*** RECORDS SUPPLIED ***
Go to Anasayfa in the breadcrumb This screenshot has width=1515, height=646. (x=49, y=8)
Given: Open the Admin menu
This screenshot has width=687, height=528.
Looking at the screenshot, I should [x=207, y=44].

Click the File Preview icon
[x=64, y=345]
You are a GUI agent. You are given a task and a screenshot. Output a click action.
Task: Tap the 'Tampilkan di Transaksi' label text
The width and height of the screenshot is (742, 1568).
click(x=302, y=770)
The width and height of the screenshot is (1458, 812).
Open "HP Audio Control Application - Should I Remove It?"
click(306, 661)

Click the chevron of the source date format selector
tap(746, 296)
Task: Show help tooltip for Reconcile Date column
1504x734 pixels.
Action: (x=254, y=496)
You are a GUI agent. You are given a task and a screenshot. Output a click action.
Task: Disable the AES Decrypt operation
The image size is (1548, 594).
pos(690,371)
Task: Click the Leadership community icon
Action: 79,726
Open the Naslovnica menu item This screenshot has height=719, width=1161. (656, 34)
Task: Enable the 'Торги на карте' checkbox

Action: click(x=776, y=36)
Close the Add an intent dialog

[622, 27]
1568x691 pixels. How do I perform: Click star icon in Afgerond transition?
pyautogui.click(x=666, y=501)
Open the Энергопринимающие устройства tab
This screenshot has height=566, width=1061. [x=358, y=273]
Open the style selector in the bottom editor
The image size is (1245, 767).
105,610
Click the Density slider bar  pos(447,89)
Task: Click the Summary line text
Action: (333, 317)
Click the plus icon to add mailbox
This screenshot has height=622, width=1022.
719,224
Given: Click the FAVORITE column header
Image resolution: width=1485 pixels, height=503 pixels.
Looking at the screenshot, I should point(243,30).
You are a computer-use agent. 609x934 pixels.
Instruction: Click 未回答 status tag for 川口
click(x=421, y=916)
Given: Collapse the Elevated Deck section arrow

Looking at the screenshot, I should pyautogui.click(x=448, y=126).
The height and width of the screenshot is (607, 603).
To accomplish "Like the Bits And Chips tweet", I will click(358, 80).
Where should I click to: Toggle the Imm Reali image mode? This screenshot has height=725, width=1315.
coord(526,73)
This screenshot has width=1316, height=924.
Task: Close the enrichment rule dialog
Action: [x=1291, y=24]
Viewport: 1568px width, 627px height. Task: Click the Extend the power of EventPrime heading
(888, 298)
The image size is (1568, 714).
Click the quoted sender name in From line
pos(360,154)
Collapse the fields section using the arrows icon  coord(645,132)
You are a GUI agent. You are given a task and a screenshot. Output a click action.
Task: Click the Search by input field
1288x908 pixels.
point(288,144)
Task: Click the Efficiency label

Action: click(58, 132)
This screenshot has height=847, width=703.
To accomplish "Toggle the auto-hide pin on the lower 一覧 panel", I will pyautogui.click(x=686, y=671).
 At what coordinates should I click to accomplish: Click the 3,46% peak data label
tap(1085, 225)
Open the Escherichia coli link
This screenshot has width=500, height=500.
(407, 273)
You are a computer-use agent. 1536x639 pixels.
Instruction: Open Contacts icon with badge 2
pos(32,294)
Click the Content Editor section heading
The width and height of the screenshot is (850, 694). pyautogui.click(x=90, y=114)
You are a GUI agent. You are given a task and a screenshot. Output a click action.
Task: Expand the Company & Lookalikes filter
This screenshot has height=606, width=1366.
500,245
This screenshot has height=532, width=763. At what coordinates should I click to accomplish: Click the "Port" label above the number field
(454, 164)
*** End of RECORDS SUPPLIED ***
◆ TASK INSTRUCTIONS ◆
As the answer, set down only the lines from the data above between the one holding "This screenshot has width=687, height=528." and the one holding "The width and height of the screenshot is (1458, 812).", inclusive, exactly as they read.

◆ RESPONSE BELOW ◆
This screenshot has width=687, height=528.
Looking at the screenshot, I should [x=207, y=44].

Click the File Preview icon
[x=64, y=345]
You are a GUI agent. You are given a task and a screenshot. Output a click action.
Task: Tap the 'Tampilkan di Transaksi' label text
The width and height of the screenshot is (742, 1568).
click(x=302, y=770)
The width and height of the screenshot is (1458, 812).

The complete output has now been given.